Keep Your Heart Marching to a Good Beat

All aspects of health require a multi-pronged approach. The heart is truly at the center of it all, and in Chinese medicine it is considered to be the monarch ruling over all other internal organs. But at the end of the day, it is a muscle, and as such needs to be used and pushed to remain strong. While plant based diets remain essential to keeping the heart healthy, here are two equally important activities that can keep your internal rhythm going strong.

Heat Therapy

Saunas feel great. They are relaxing, they help us sweat out toxins, and allow our muscles to relax after a rigorous workout. Recent research conducted in Finland by Dr. Tanjianiina Laukkanen has helped paint a more elaborate picture of the benefits of frequent sauna use.

Dr. Laukkanen’s research was done over a 20 year period. It has shown that frequent sauna use can improve cardiovascular health significantly, in addition to reducing all cause mortality rates. These studies involved high amounts of heat for 15 minutes per session, with at least 2 sessions per week. The mechanisms involved are still being explored, but it is thought that the process is similar to moderate exercise - without putting any strain on the skeletal muscles. By making the heart work harder for about 15 minutes at a time and getting the individual to sweat, the effects are lower blood pressure, lowered incidence of arrhythmias (irregular heartbeat patterns), and improved circulation in the arms, legs, and skin. Sauna sessions also have a positive effect on our stress response and the nervous system, as well as lowering levels of norepinephrine released from the adrenal glands.


We love exercise. We can’t stop singing the praises of it with regards to both mental and physical health (which we all know is inseparable). Regardless of the type that you choose to do, you need to engage in some form of exercise every day as if your life depends upon it—quite simply because it does.

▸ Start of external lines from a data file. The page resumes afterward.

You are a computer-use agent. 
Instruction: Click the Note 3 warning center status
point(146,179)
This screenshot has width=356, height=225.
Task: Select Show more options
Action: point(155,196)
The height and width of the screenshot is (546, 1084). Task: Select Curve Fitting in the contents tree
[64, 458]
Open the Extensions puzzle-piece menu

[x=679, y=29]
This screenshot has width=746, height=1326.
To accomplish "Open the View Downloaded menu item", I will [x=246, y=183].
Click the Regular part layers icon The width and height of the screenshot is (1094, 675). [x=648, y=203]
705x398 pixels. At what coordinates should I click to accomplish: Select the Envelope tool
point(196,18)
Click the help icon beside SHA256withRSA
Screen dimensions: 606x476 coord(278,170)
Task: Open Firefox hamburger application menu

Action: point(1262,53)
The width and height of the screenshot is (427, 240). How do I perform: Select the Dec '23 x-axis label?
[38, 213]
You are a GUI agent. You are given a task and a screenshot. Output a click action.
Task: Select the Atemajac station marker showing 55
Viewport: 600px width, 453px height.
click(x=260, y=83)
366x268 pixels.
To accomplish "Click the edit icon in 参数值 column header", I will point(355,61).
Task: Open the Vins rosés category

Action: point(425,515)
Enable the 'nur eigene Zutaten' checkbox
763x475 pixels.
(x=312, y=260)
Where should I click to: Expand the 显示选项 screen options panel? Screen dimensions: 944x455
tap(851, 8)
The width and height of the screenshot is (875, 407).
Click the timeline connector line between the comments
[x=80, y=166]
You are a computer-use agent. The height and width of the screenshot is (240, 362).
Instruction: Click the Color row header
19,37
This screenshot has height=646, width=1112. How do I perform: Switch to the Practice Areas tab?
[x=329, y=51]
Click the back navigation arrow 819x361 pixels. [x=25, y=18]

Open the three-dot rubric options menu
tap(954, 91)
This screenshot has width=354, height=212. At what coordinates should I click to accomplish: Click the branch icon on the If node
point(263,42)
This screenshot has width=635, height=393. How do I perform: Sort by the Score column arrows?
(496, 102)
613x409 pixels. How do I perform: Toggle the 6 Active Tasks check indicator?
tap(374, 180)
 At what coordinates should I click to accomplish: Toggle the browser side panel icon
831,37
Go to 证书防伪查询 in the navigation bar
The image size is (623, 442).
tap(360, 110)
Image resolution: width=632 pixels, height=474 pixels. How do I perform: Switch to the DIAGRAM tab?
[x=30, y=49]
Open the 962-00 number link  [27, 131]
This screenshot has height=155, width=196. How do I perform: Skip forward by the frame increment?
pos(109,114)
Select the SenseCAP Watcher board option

Extensive research has shown that moderate daily physical activity lasting over 2 hours has significant positive impacts on cardiovascular health, in addition to staving off other metabolic issues including type 2 diabetes. A recent piece in Scientific American, penned by professor Herman Pontzer, highlights his work with hunter-gatherers to uncover the myriad benefits of extensive exercise on the body. His findings are profound. According to the piece, endurance-type exercise can help reduce chronic inflammation, reduce cortisol, and help our bodies create energy stores for our muscles from the food that we eat, instead of making more fat.

If anything, this is a nice reminder from science that we need to move more often throughout the day. This can take many shapes in your life. Here are some suggestions:

  • Get up at least once an hour from your desk to move and get the blood pumping.

  • Park further away from work so that you have to walk more to get to and from the office.

  • Make a habit of taking short, brisk walks after each meal of the day.

  • Incorporate a low-impact exercise, like Tai Chi, into your daily exercise regimen.